# Task goal:
Could you render everything from the line containing "Given: Click the word WORTH on cover" down to the line containing "I will coord(739,495)." as a two-column CSV headed instruction and response, with one CSV line per row and each field in double quotes, line breaks turned into spaces?

# Entries shown:

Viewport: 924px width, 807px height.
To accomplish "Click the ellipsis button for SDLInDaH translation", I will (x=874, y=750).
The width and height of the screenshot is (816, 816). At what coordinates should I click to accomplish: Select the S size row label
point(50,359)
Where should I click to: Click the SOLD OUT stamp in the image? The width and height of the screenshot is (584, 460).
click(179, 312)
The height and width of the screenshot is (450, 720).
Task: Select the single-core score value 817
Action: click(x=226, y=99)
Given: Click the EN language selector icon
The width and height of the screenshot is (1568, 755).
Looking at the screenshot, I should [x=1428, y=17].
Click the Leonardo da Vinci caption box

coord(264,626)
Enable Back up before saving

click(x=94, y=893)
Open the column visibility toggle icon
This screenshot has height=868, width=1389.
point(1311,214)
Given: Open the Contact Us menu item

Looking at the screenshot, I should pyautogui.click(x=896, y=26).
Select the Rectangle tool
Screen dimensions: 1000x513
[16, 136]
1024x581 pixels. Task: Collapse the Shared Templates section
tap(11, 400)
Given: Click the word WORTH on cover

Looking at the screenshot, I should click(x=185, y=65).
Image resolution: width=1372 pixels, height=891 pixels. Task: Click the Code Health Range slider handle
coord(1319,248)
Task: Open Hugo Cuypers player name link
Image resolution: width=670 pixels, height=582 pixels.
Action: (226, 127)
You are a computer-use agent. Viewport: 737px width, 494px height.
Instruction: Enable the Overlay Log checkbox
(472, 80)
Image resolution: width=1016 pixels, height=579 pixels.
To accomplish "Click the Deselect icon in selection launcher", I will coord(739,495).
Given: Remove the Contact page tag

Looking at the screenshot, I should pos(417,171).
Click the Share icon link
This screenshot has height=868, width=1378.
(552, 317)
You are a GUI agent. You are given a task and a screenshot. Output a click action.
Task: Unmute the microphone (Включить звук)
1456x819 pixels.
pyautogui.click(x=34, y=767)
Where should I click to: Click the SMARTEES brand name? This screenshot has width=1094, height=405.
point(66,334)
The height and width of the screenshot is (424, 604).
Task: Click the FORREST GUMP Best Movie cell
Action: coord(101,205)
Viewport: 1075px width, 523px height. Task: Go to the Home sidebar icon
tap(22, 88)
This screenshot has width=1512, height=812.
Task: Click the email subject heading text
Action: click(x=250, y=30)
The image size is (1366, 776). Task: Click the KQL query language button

# Solved exercise:
instruction,response
"Given: Click the word WORTH on cover","Looking at the screenshot, I should click(x=185, y=65)."
"Image resolution: width=1372 pixels, height=891 pixels. Task: Click the Code Health Range slider handle","coord(1319,248)"
"Task: Open Hugo Cuypers player name link Image resolution: width=670 pixels, height=582 pixels.","Action: (226, 127)"
"You are a computer-use agent. Viewport: 737px width, 494px height. Instruction: Enable the Overlay Log checkbox","(472, 80)"
"Image resolution: width=1016 pixels, height=579 pixels. To accomplish ""Click the Deselect icon in selection launcher"",","I will coord(739,495)."